→ What this task involves:
Copy the lines below that contain "Draws".

→ Dataset excerpts:
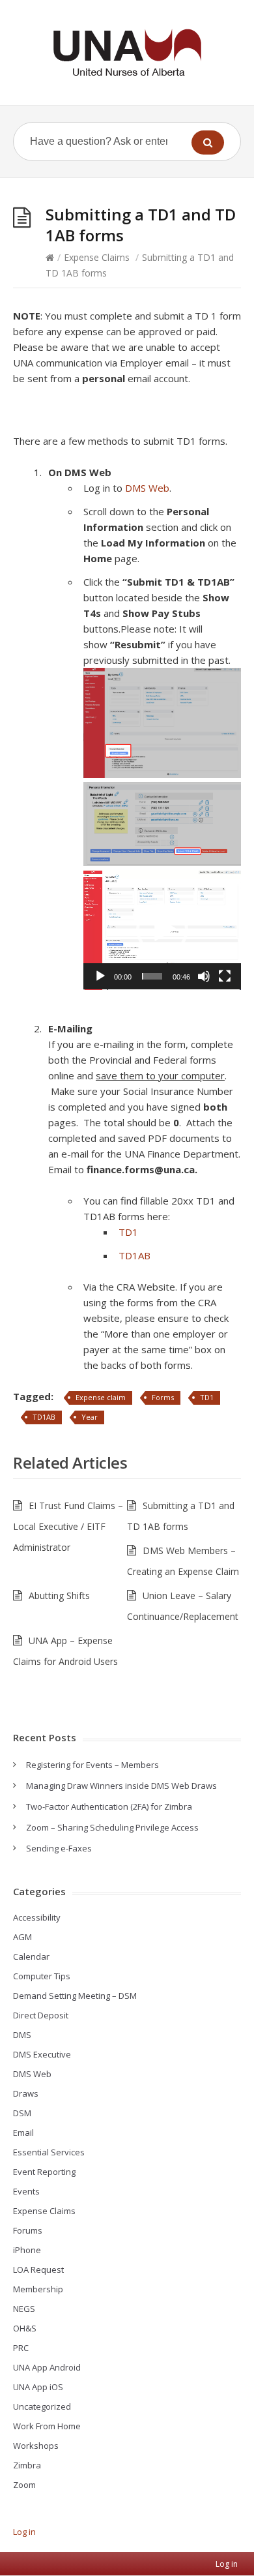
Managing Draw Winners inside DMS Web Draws (121, 1785)
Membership (38, 2289)
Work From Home (47, 2426)
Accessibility (37, 1917)
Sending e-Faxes (59, 1848)
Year (89, 1417)
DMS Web (147, 487)
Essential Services (49, 2152)
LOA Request (38, 2269)
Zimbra (27, 2465)
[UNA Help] (127, 52)
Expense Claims (97, 257)
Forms (163, 1397)
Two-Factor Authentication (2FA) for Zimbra (109, 1806)
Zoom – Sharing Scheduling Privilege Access (112, 1827)
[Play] (100, 976)
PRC (21, 2348)
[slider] (152, 976)
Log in (24, 2532)
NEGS (24, 2308)
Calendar (31, 1956)
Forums (27, 2230)
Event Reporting (44, 2172)
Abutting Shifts (59, 1595)
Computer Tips (41, 1976)
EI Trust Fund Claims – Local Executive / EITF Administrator (68, 1526)
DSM (22, 2113)
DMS (22, 2035)
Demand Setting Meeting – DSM (75, 1995)
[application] (162, 930)
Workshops (36, 2445)
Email (23, 2132)
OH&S (24, 2328)
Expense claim (101, 1397)
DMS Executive (42, 2054)
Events (26, 2191)
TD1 (128, 1231)
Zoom (24, 2485)
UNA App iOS (38, 2387)
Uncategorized (42, 2406)
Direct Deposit (40, 2015)
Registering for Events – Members (92, 1765)
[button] (162, 929)
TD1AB (134, 1255)
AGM (22, 1937)
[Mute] (203, 976)
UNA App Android (47, 2367)
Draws (25, 2093)
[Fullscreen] (224, 976)
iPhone (27, 2250)
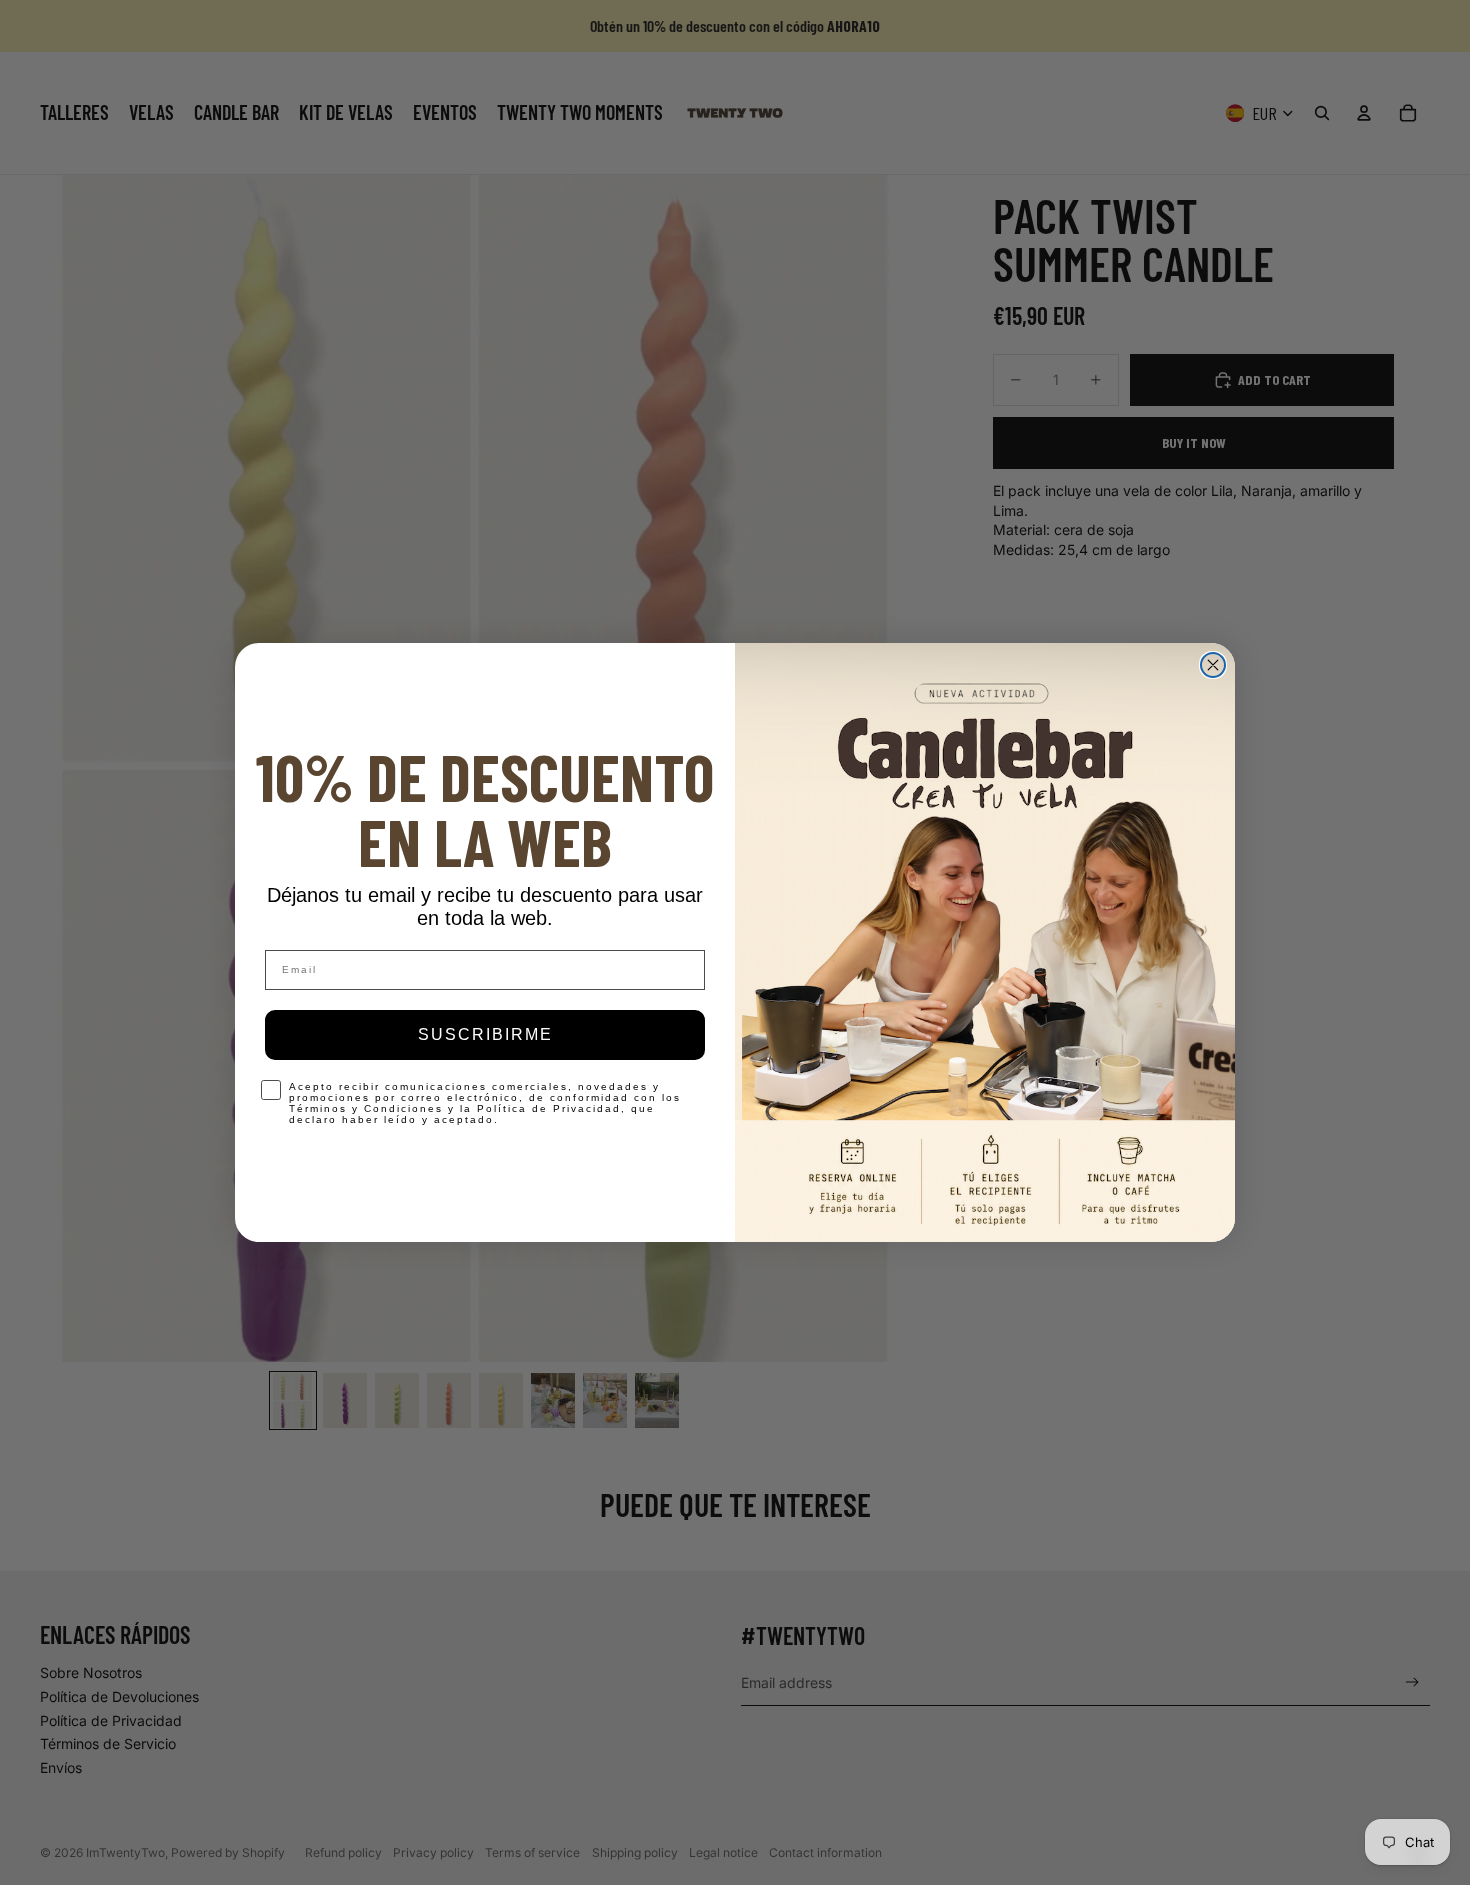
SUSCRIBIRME (485, 1034)
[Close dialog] (1213, 665)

→ Answer space:
Managing Draw Winners inside DMS Web Draws (121, 1785)
Draws (25, 2093)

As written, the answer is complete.